Not sure what sort of response you'd get with LA managers with a period piece.

cuppajoe
10-02-2009, 07:43 PM
The Other Boleyn Girl too. Seems like there's been a lot on the Tudors
recently.

Wasn't there an 18th century action piece a few years back called something like The Brotherhood of Wolves? A French film, based on
a legend.

roscoegino
10-02-2009, 08:21 PM
I just had a script consultant/former creative exec, in LA tell me not to waste my time on writing a "period Piece" (set in the early 1800's..)..He said no one is buying those out there...before I give a year of my life to this project-includes traveling to key locations for research...wondering how you guys feel..if you're passionate about a story should you go for it despite what the so-called "experts" in LA tell you?

As mostly everyone else here says, it has to be intertwined with genre.
If it's a remake of the Great Gatsby, I'd put it to the side.

Telly
10-02-2009, 08:41 PM
I should have taken the time to read the responses to the OP, but I'm tired so I'll just post my own response to the OP. There was a time I would have said, why make it harder on yourself. But in this market, do what makes you happy, because no one is buying squat, whether it's a thriller, drama or action script. Your period piece has the same chance as anything else out there. The key is, it better knock the socks off your intended audience. If it's an amazing script, it'll find it's way into the right hands, in due time.

I say due time because there's countless amazing scripts out there right now, even period pieces. But they are all in limbo while the industry gets it's sh*t together. If you are passionate about this script, then you need to write it. Why suffer over something you don't want to write to capture what Hollywood wants when Hollywood doesn't want anything right now?

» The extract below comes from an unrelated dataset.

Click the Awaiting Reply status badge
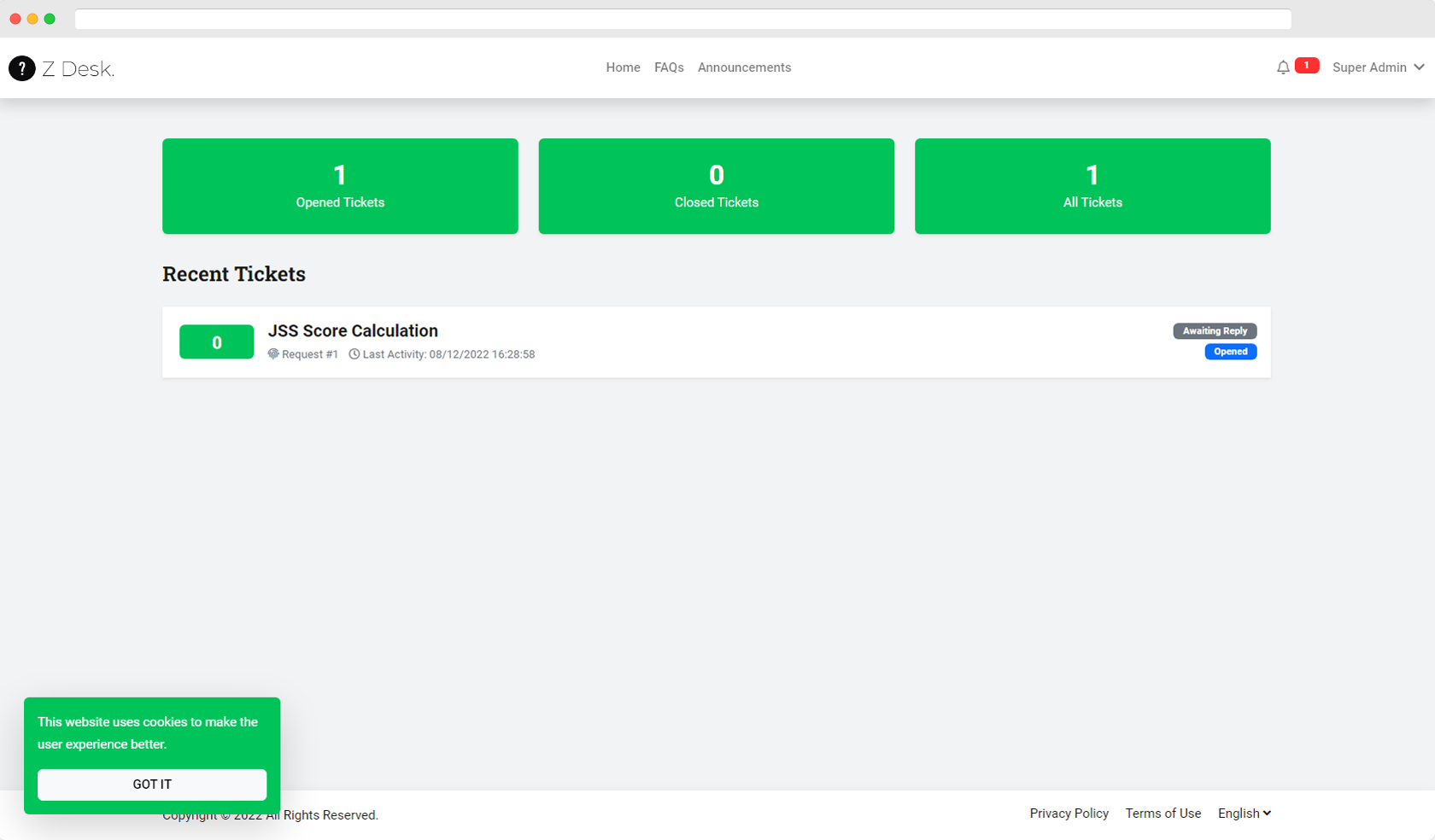Image resolution: width=1435 pixels, height=840 pixels. pos(1215,330)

Do what works for you. If it's great, it'll get noticed in due time. But you better be prepared to stand in line... Welcome to another daily dose of Telly's pessimism, brought to you by countless meet & greets that go nowhere.

maralyn
10-02-2009, 09:46 PM
You gain something as a writer from every script you write. If you love the story, then write it, if your competence needs a bit of work, then just outline it and keep it on ther backburner until you're better placed.

But don't drive yourself nuts. If it's eating at you then just write the dammed thing.

Lately I've been thinking, wouldn't it be great if someone wrote a movie about Sam Goldwyn. I think it's a story ripe for it's time. But I mean, it'd have to be a great writer, to do him justice.

elevenbulls
10-05-2009, 08:38 AM
I've been going out to managers/agents for a few months now, leading with a period (1920) dramedy. They like that script, but everybody asks to see something contemporary. One manager thought he might be able to sell it to HBO, but otherwise they aren't so high on selling it with a novice screenwriter.

So based only on my own experience, I'd advise writing the historical horror script, because if you're passionate you'll probably nail it. But I would also have a solid contemporary script in your pocket when you go to market.